We examined functional maturation in the mouse whisker-to-barrel pathway from P2 (P0 is the day of birth) to adulthood using the autoradiographic deoxyglucose (DG) method. After intraperitoneal DG injection, left whiskers C1-3 and E1 were stimulated. Sections were cut transversely through the brainstem, and coronally or tangentially through the parietal cortex. After autoradiography, the sections were stained for Nissl or for cytochrome oxidase (CO) activity. In subnuclei caudalis and interpolaris of the spinal trigeminal nucleus ipsilateral to stimulation, DG uptake evoked by the deflection of whiskers C1-3 was present at P2; in subnucleus oralis, nucleus principalis and the contralateral nucleus ventrobasalis of the thalamus, at P4; and in the contralateral barrel cortex, at P7. The first stimulus-dependent DG uptake appeared a few days after the appearance of whisker-related patterns seen in the CO- or Nissl-stained sections. In subnuclei caudalis and interpolaris, areas of stimulus-dependent DG uptake were initially larger than the CO segments representing the stimulated whiskers. Later, areas of stimulus-dependent DG uptake and CO segments matched well.

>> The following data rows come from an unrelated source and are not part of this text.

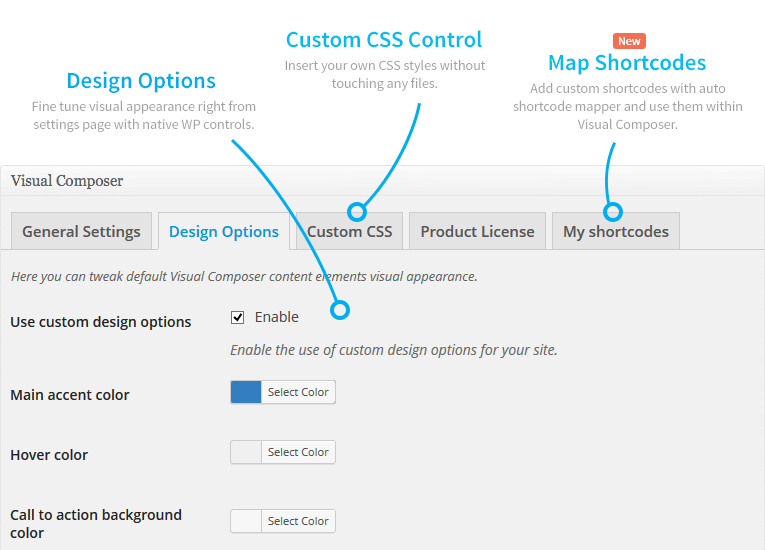The image size is (765, 550).
Task: Switch to the Design Options tab
Action: click(224, 231)
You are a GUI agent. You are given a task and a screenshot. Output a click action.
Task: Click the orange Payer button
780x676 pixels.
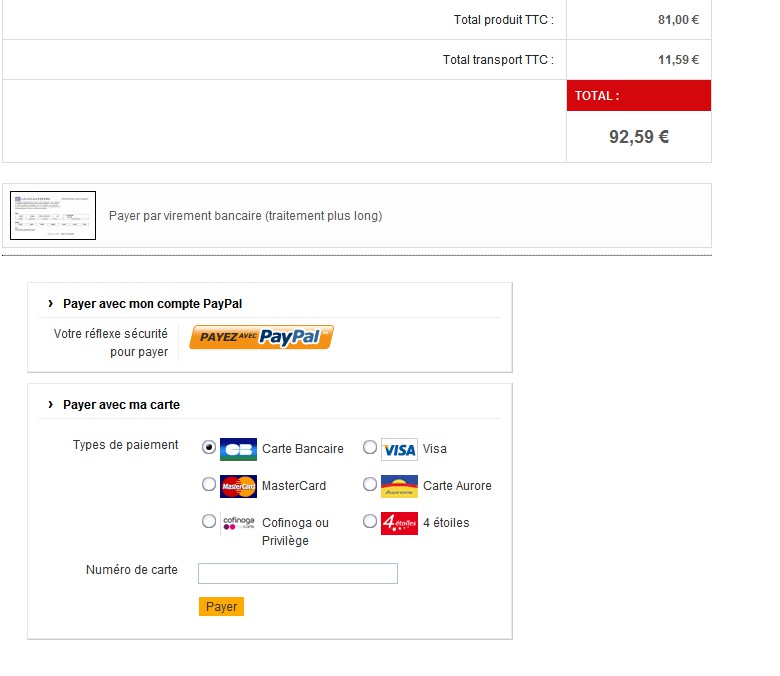[221, 606]
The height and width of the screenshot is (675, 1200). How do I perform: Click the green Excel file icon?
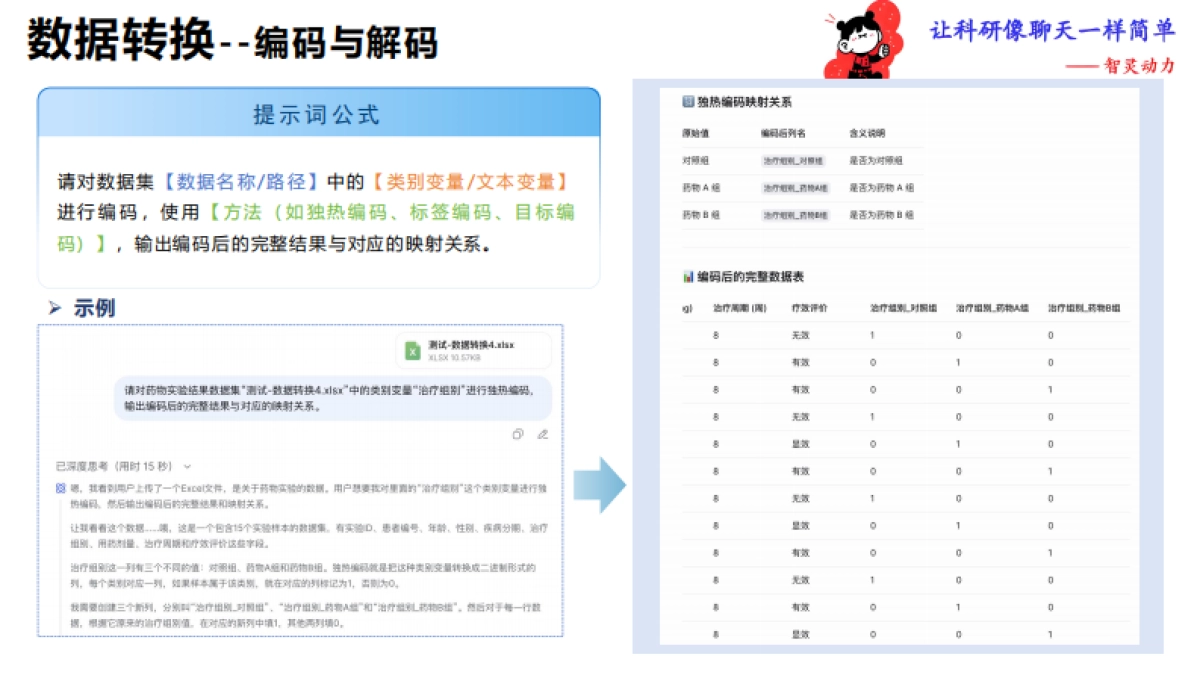[x=412, y=352]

DG uptake evoked by the stimulation of whisker E1 appeared 2-3 days later than that evoked by stimulation of whiskers C1-3. In nucleus principalis, one large area of stimulus-dependent DG uptake covered the representations of the caudal whiskers of all five rows--an observation made at all ages studied. In thalamus, stimulus-dependent DG uptake was found laterally in nucleus ventrobasalis. In barrel cortex, at P7, stimulus-dependent DG uptake was restricted to layers III and IV, but covered more barrels than whiskers stimulated. At P9, a second spot of high DG uptake was seen in deep layer V in register with that in layers III and IV. From P10 onwards, stimulus-dependent DG uptake stretched from layer II to layer VI, and in layer IV, in which it was highest, it was restricted to the barrels C1-3 and E1. In all stations, stimulus-dependent DG uptake decreased in magnitude after P10. While the onset of stimulus-dependent DG uptake is the result of the establishment of functional projections up to that station, the subsequent changes in size of the responding areas may well be due to the partial elimination of terminals, the maturation of local inhibitory circuits, and/or the development of cortical projections to the nuclei of termination and to the thalamic relay.

Cultured embryonic non-innervated mouse muzzle is capable of generating a whisker pattern.

The whisker pattern on the muzzle of the mouse is mapped in the contralateral parietal neocortex, each whisker follicle projecting to its own multineuronal unit (‘barrel’). To determine the role, if any, of the peripheral innervation in the establishment of the vibrissal array, we cultured non‐innervated prospective whiskerpads from 9‐ and 10‐day‐old embryos, mostly on chorioallantoic membrane. The results show that skin, alone, is capable of generating the whisker pattern, thus adducing a strong argument for the hypothesis that the central brain maps have their origin in the periphery.